Smith had been approached by LaBute to appear in the London production of his play The Distance from Here but couldn’t work it into her schedule, so she’s thrilled to be in this play. “I pretty much said yes without even reading the script,” she relates. “I was interested in playing either Sam or Bobbi, but I’m happy because Sam is really kind of complicated.”
Developing chemistry with McCormack over just four weeks of rehearsal is a change of pace for Smith; for years, she worked with Wallace Shawn and company on André Gregory’s landmark theater piece Vanya On 42nd Street, and she has spent the last seven years, on and off, re-teaming with the pair for a new production of The Master Builder. “There are things Eric is good at, like physical comedy, that I’m completely clueless about,” she says. “You really have to spell it out for me, like, ‘Brooke, pick the thing up, say the line, and then people will laugh.’ I tend to work a little bit more in the moment.”

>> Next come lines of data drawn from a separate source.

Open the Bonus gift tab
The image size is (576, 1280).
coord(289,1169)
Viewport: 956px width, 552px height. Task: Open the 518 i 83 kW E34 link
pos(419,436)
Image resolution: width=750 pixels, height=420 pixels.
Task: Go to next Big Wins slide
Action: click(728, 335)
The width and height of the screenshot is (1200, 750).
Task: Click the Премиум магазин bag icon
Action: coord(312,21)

For Reyes, a native New Yorker and a member of the LAByrinth Theatre Company, Some Girl(s) is a homecoming in more ways than one. “Los Angeles has been amazing to me, but there’s a force here that I really miss,” she says. “I’m so grateful for this opportunity, to be able to make this commitment to the process of being an actor. Scrubs is great, but I feel like this is allowing me to redeem myself.” And as it happens, this is not her first time working with McCormack, although he didn’t at first remember their previous professional encounter. “Eric was on a TV show called Street Justice and I was a guest star in the very last episode,” she says. “We’re really comfortable with each other — and, considering the character I play and how hot Eric is, this has really been a breeze.”